[Date Prev][Date Next][Thread Prev][Thread Next][Date Index][Thread Index]
Re: using size_t for search bindings in info reader bug hidden versus un
From: |
Gavin Smith |
Subject: |
Re: using size_t for search bindings in info reader bug hidden versus underflow |
Date: |
Tue, 8 Oct 2024 17:05:59 +0100 |
On Tue, Oct 08, 2024 at 01:46:56AM +0200, Patrice Dumas wrote:
> Hello,
>
> In the info reader, as part of an effort to avoid comparison of signed
> and unsigned integers, and also to have a clearer code, I am considering
> setting SEARCH_BINDING start and end offsets to size_t instead of long.
> Indeed, this should be a bug if they are negative (although there were
> places in the code where they could become negative temporarily, before
> being reset to 0 right after, which I modified).

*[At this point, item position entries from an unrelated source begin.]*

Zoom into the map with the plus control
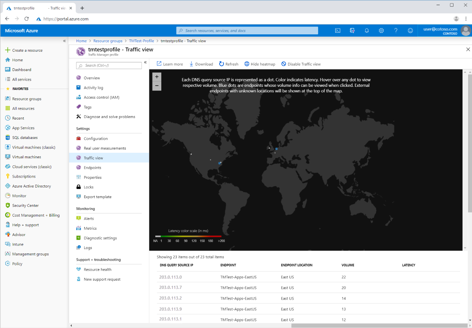Screen dimensions: 472x328 pyautogui.click(x=157, y=77)
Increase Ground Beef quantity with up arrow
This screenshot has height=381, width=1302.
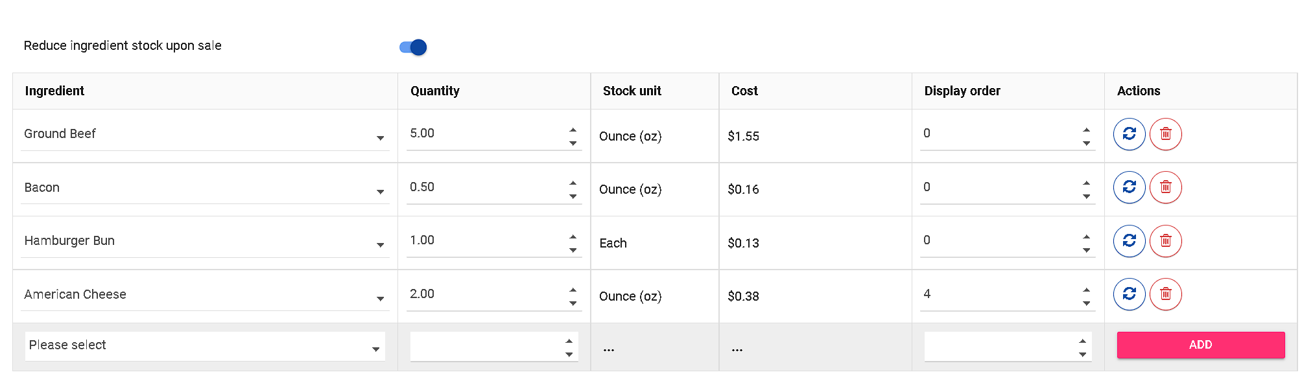pos(573,130)
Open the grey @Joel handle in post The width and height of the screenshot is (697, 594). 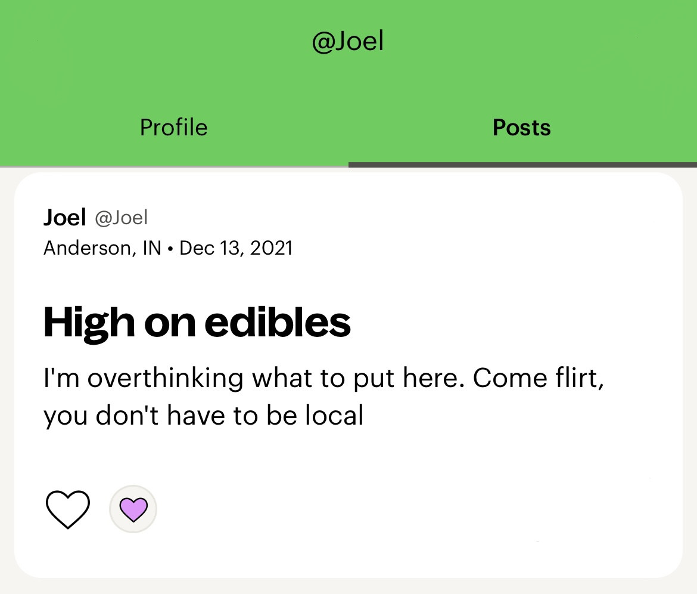[x=121, y=218]
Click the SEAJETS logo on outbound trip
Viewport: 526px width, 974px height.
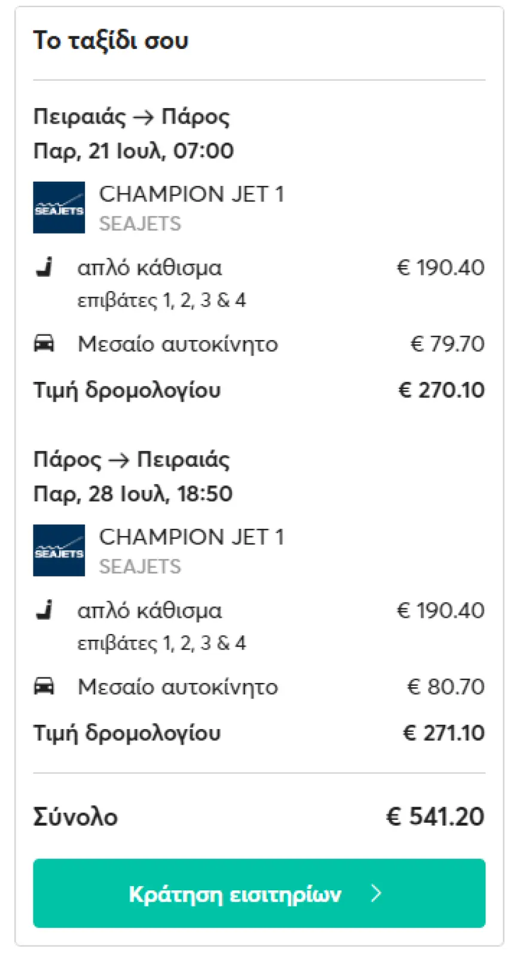(59, 207)
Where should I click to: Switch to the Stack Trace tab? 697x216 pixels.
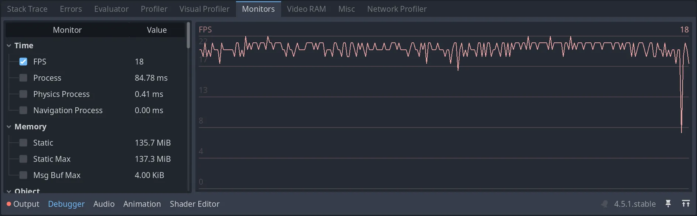point(27,8)
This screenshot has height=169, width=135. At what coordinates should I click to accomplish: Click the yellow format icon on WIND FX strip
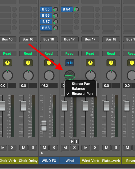click(49, 63)
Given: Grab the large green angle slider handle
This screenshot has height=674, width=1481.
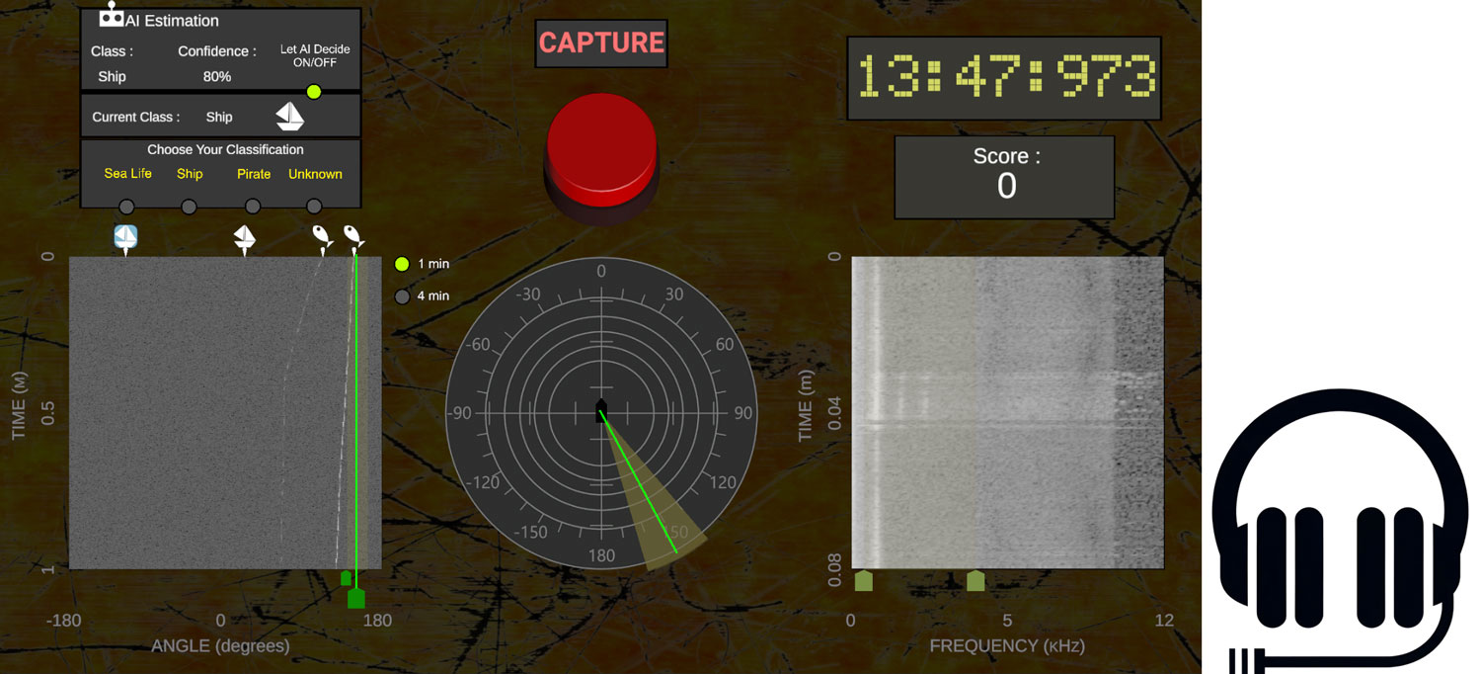Looking at the screenshot, I should tap(356, 598).
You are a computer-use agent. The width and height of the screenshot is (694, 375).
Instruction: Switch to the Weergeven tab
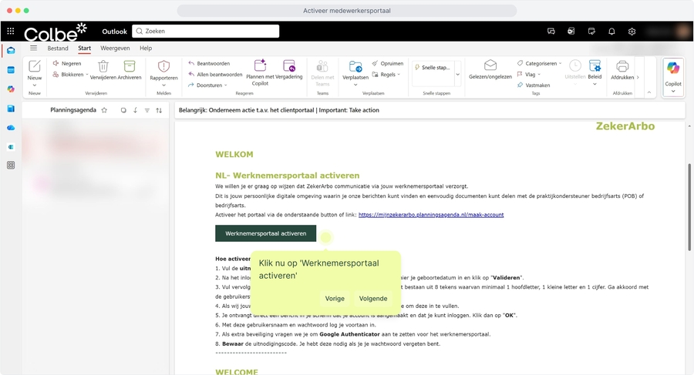coord(115,49)
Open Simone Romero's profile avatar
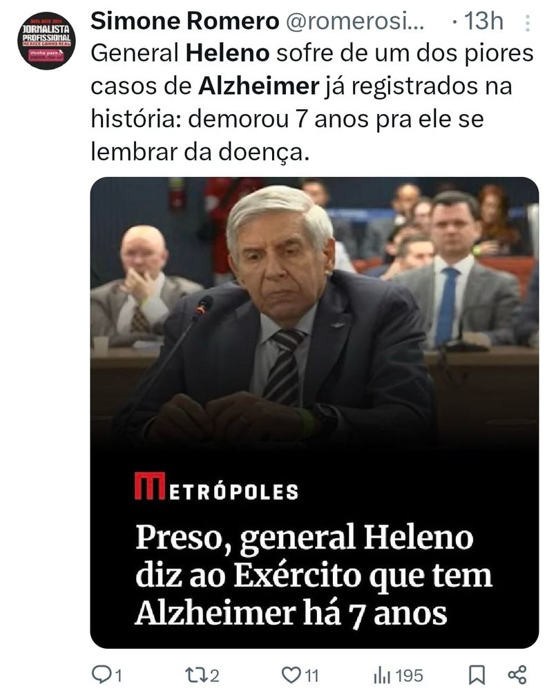This screenshot has height=691, width=556. point(46,41)
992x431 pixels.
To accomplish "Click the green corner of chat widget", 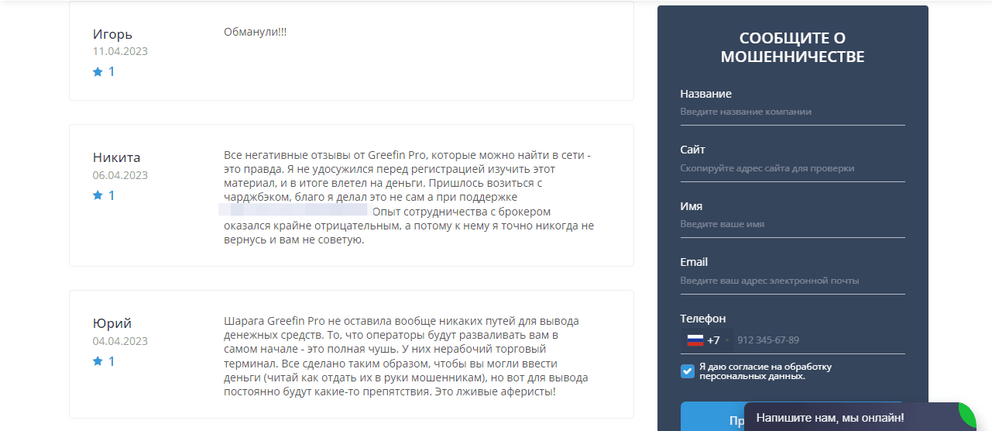I will click(x=968, y=412).
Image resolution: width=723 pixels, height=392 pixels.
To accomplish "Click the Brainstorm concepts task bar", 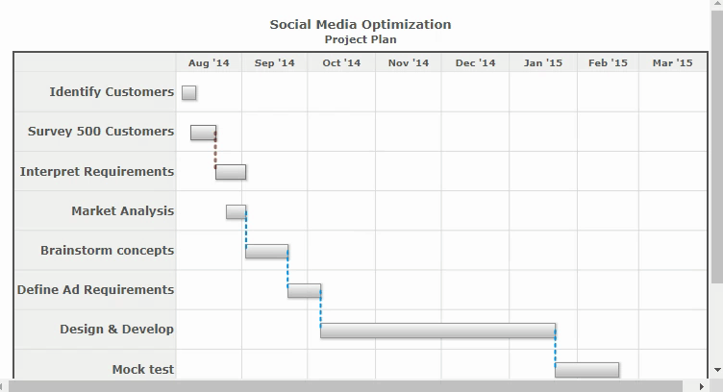I will click(267, 251).
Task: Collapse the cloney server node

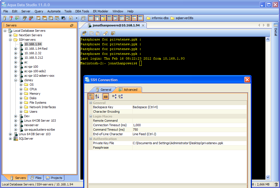Action: pyautogui.click(x=16, y=80)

As Eli said, unsigned types in C can be dangerous. I have spent hours
in the past on several occasions trying to debug programs that misused
unsigned types, including the info reader. Having suffered this, I
object to this changing on the basis of so-called clarity or correctness.
Simply blindly changing long to size_t throughout a program is unlikely
to be correct. I remember that some types were changed to size_t in the
info reader before I started working on it, but as a result some checks
no longer worked, such as a check that a value was greater than or equal
to 0 when this was guaranteed to be correct due to language semantics.
In C, if an integers of unsigned type is added to subtracted from an
integer of signed type, then the integer of signed type is converted
to the unsigned type before the operation, and the result is of the
unsigned type. (Although I think that is not quite the full story -
if one of the integers is of type "unsigned short int" and "short int"
is a narrower type than "int", then the "unsigned short int" is converted
to "signed int" instead - conversion in the other direction from
signed to unsigned. The exact rules are difficult to remember if you
don't use them every day. If all the involved types are signed you
don't really need to worry about it.)
This means that comparisons involving unsigned types do not obey basic
algebraic properties such as "a > b" being equivalent to "a - b > 0".
Although I don't remember now the exact reason that unsigned types
caused a problem in "info", you can imagine a situation where they
would if searching in a range of offsets centred at a location, such
as looking for a node around the value in the tags table. Pseudocode:
unsigned node_location;
unsigned min, max;
min = node_location - 1000;
if (min < 0)
min = 0;
min = node_location + 1000;
if (max > document_end)
max = document_end;
The check here that min < 0 will not work. Why should we need to worry
about this? Basically unsigned types always need to be treated with
care. They may appear to work correctly most of the time but could
easily lead to bugs. (Negative numbers were invented for a reason and
there is nothing wrong with using them.)